Si la vodka a gagné le match de la mondialisation (ce qui reste à vérifier, mais trois lectures récentes lui font la part belle), est-ce à dire que le bloc de l'Est en est lui aussi sorti vainqueur? Ou est-ce que les romans les plus anciens de John Le Carré, ceux de la Guerre froide, m'influencent à l'excès?
Dans La blonde aux yeux noirs, paru l'an dernier mais réédité la semaine prochaine en poche, dans la collection 10/18, Benjamin Black (alias John Banville), donne à Philip Marlowe, oui, "le" Marlowe de Raymond Chandler, l'occasion de prolonger ses gueules de bois. Et de donner un conseil au lecteur: "évitez de vous enfiler six bourbons après trois gimlets." Pas de vodka là-dedans, diront à juste titre les connaisseurs. Pour les autres, au passage, voici la seule manière, selon Marlowe, de préparer le gimlet (et ses dérives lamentables), dans le seul bar qui la respecte:
Victor’s est le seul bar que je connaisse où l’on prépare le gimlet comme il faut – c’est-à-dire, moitié gin et moitié jus de citron vert Rose’s sur un lit de glace pilée. Dans d’autres boîtes, on vous colle du sucre, des liqueurs amères et des gâteries dans cet esprit, mais ce n’est pas le vrai gimlet.
Je m'égare. Je voulais parler de vodka. Elle arrive au lendemain de ces excès, sous la forme pas si inhabituelle de vodka martini:
Mon apéritif se présenta sur un plateau rutilant. Il était froid et juste un brin onctueux, de sorte qu’il roula agréablement sur mes dents dans un flash argenté.
Voilà pour la vodka comme remède, si j'ose dire, à la gueule de bois - que le serveur, avec sa longue expérience, a décelée chez son client.
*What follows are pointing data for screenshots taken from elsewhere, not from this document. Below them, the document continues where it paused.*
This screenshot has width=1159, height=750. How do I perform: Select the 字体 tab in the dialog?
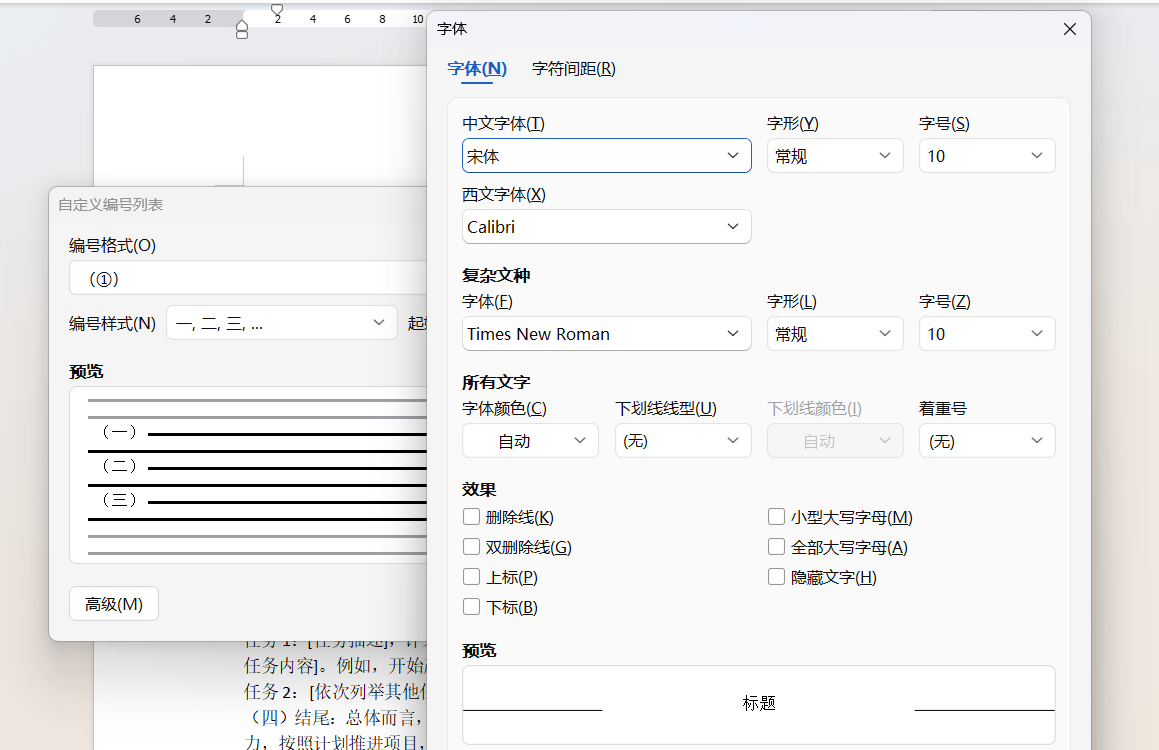point(477,68)
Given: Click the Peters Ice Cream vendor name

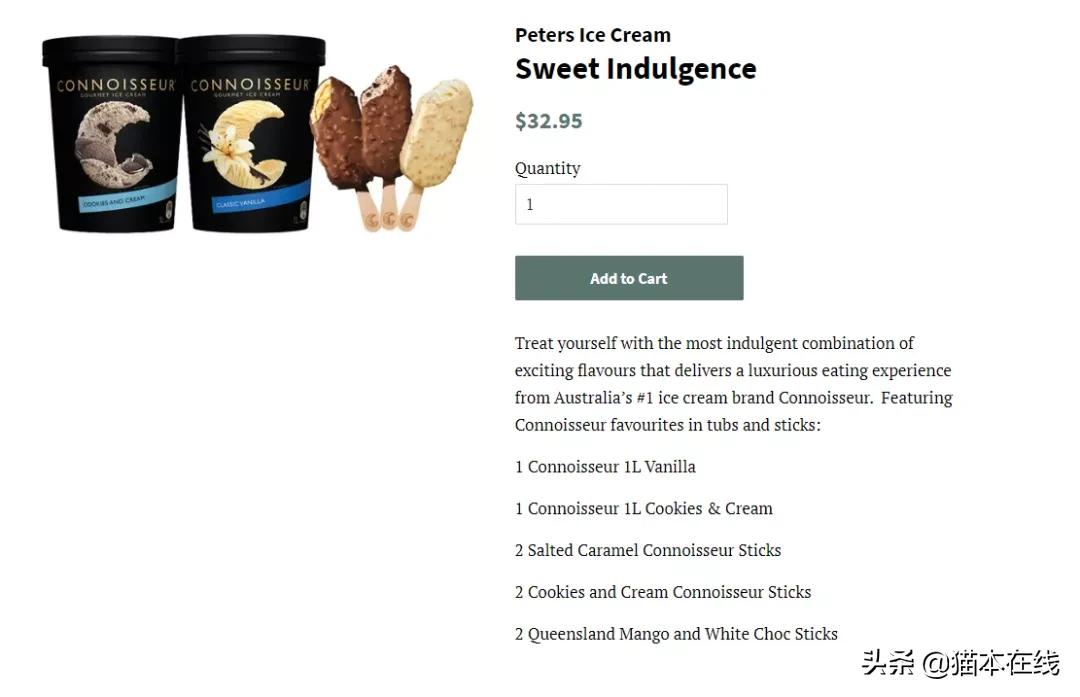Looking at the screenshot, I should tap(592, 35).
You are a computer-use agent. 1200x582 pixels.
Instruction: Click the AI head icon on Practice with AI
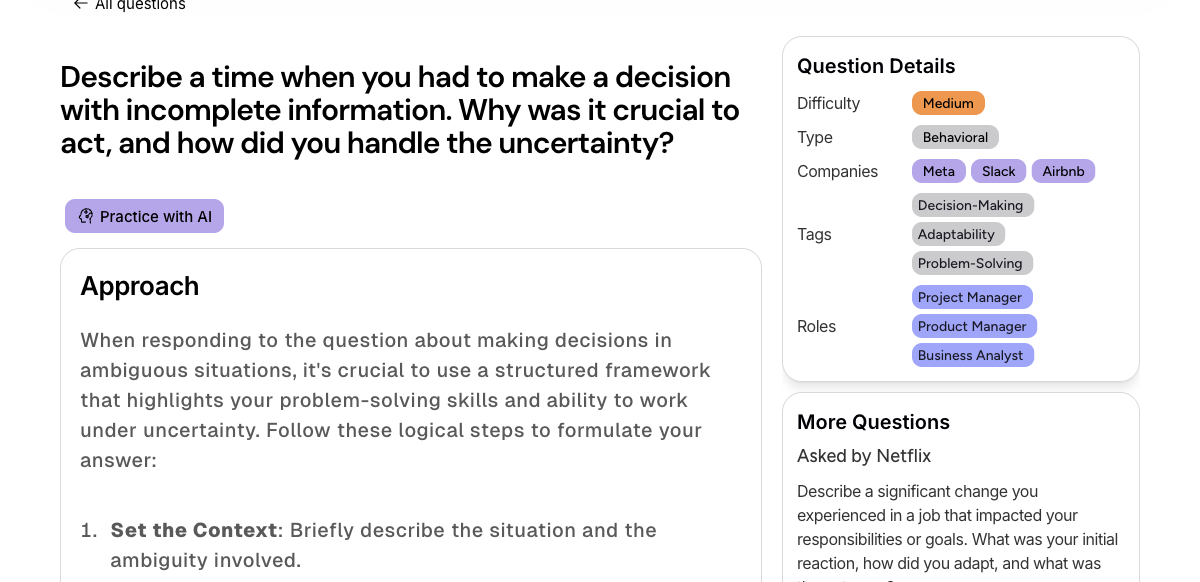pyautogui.click(x=86, y=216)
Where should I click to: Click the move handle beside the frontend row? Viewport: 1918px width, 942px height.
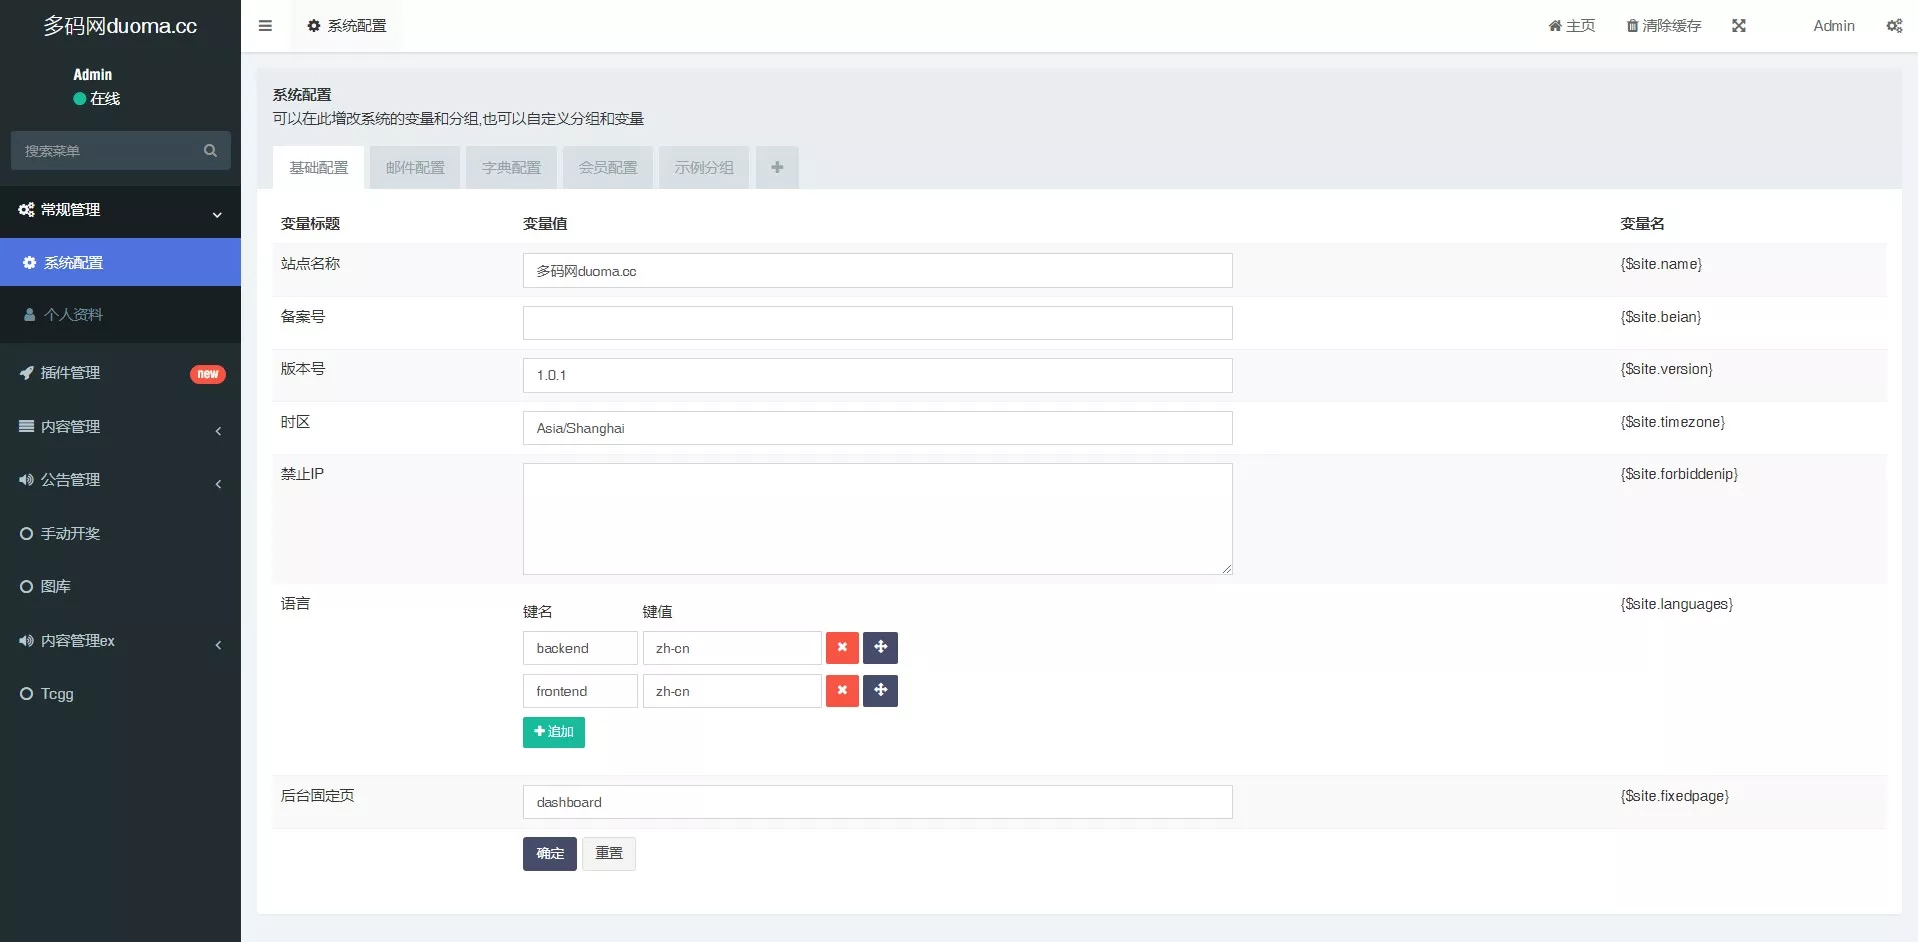tap(879, 690)

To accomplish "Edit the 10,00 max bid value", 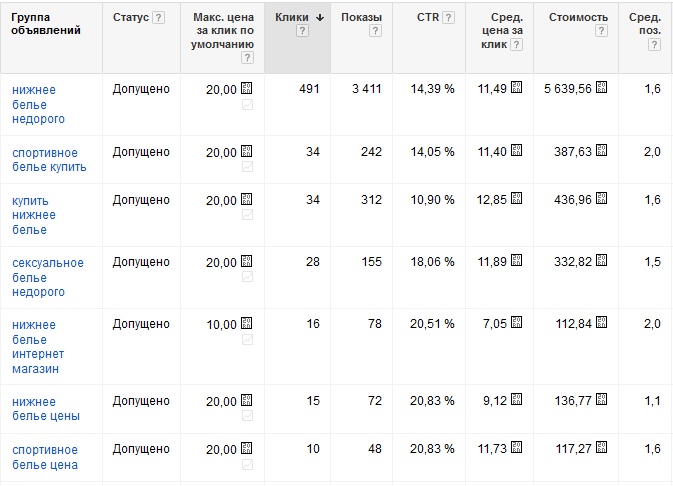I will (x=221, y=325).
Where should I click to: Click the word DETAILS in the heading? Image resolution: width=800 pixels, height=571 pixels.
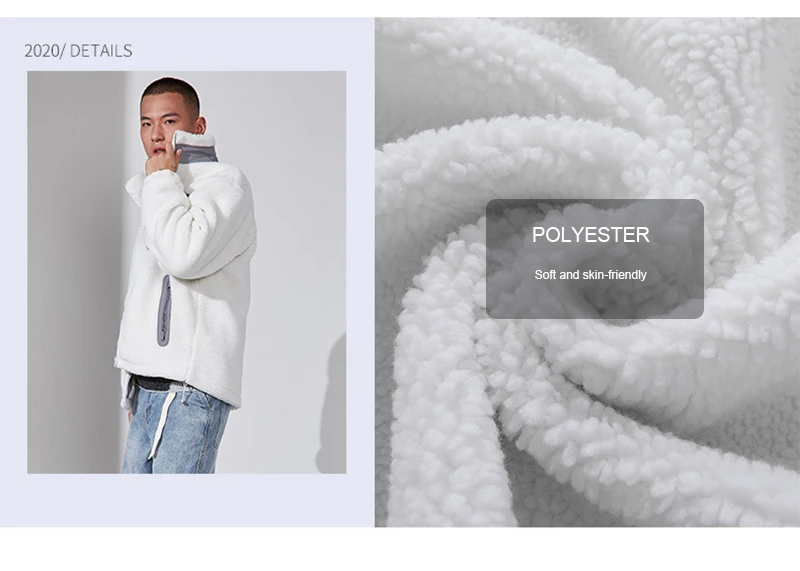point(101,51)
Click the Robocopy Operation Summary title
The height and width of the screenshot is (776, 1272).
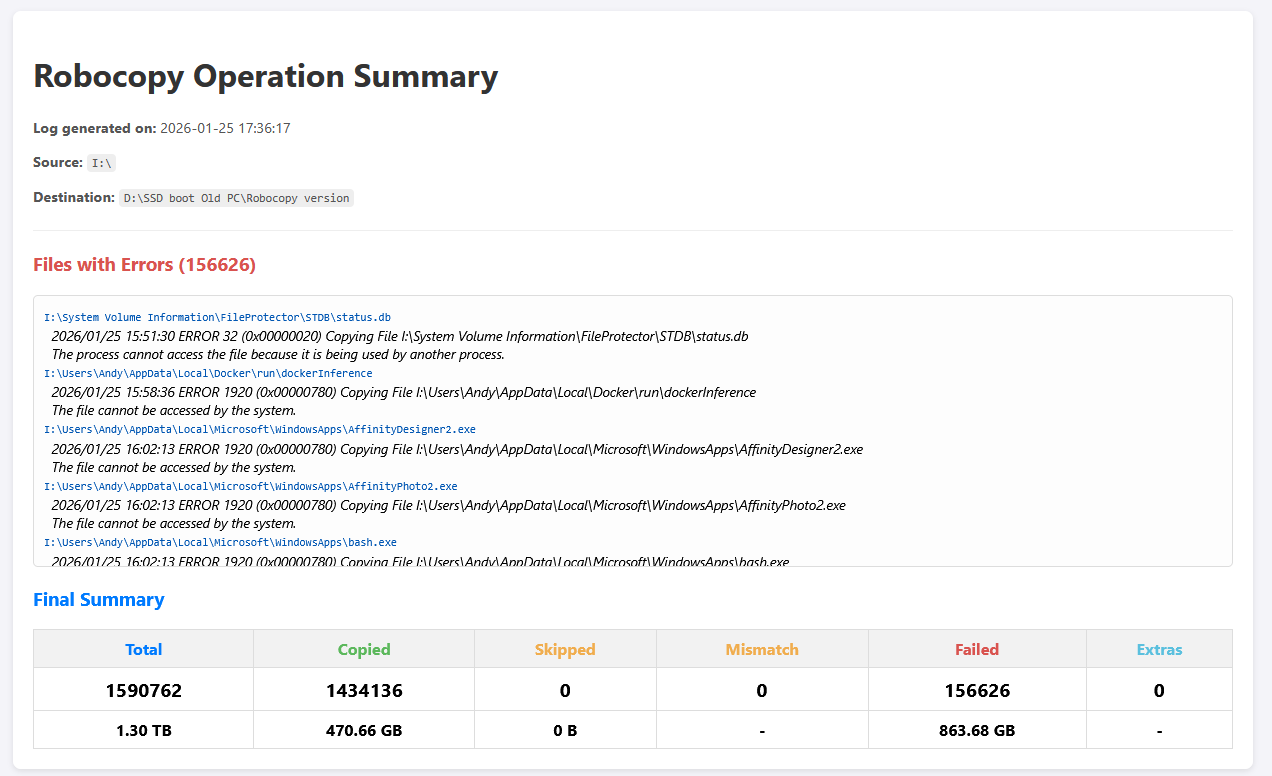[265, 77]
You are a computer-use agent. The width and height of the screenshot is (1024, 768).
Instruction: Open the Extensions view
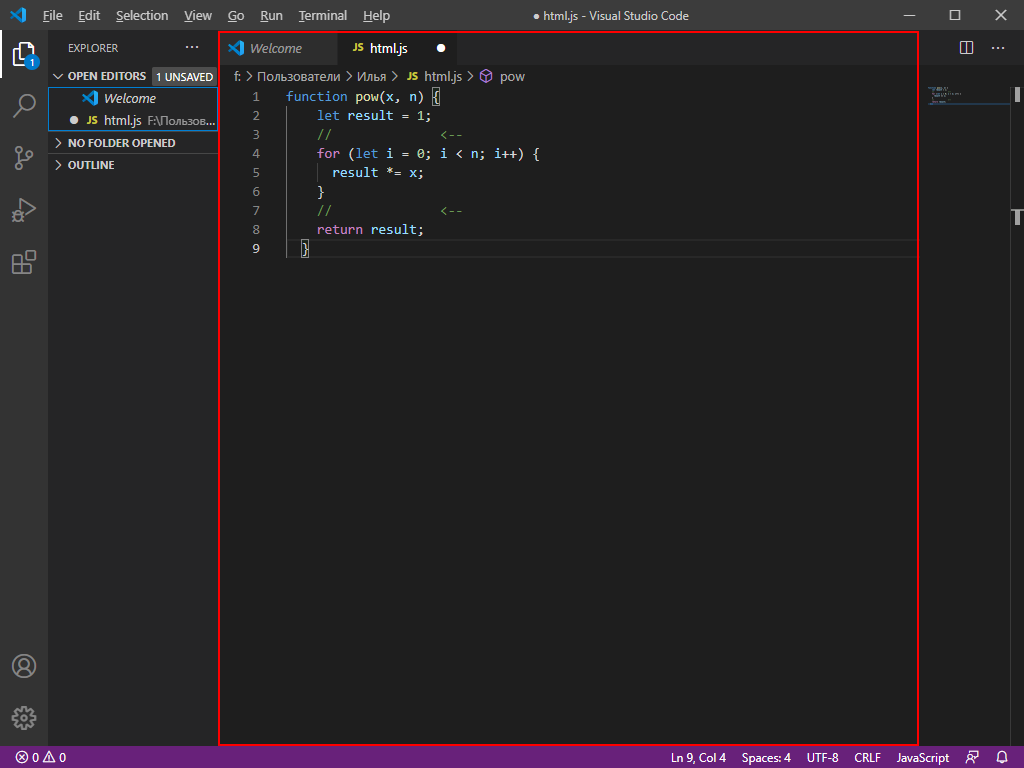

Et puis, il y a la vodka pour elle-même, parfois joyeuse ainsi qu'elle se présente dans le premier roman d'Olivier Bourdeaut, En attendant Bojangles, car le livre est à la fois joyeux et triste, tristesse noyée dans les sourires, parfois aussi dans la vodka, ainsi qu'il en va lors de cette soirée au restaurant du palace où Papa ne lésine pas sur les moyens de mettre l'ambiance, et où Maman y répond de son mieux:
Ils avaient même fait venir des musiciens russes à notre table. Maman était montée sur sa chaise pour tutoyer les étoiles et danser en faisant tourner ses cheveux au rythme furieux des violons et des verres de vodka, tandis que Papa applaudissait avec flegme, le dos bien droit, comme doivent le faire les vrais chauffeurs anglais.
Enfin, il y a la vodka sans le plaisir, par une sorte d'habitude presque morbide dans laquelle les vitamines du jus d'orange ne sont pas celles du bonheur. C'est la consommation méthodique que fait Yann Andréa de vodka-orange dans un bar parisien - le Bedford - en même temps qu'il essaie d'écrire les pages que Maren Sell attend pour leur livre en commun (L'histoire) qui se révèle un discours à sens unique, déprimant. Oh! il écrit, Yann Andréa! Mais surtout pour dire qu'il n'y arrive pas, ce qui n'aide pas à convaincre le lecteur de son envie de s'y mettre. Le velours rouge de la banquette reste faux, le Bedford est souvent vide, le texte ne trouve pas son rythme...
Comme quoi, la vodka, faut faire gaffe, quand même!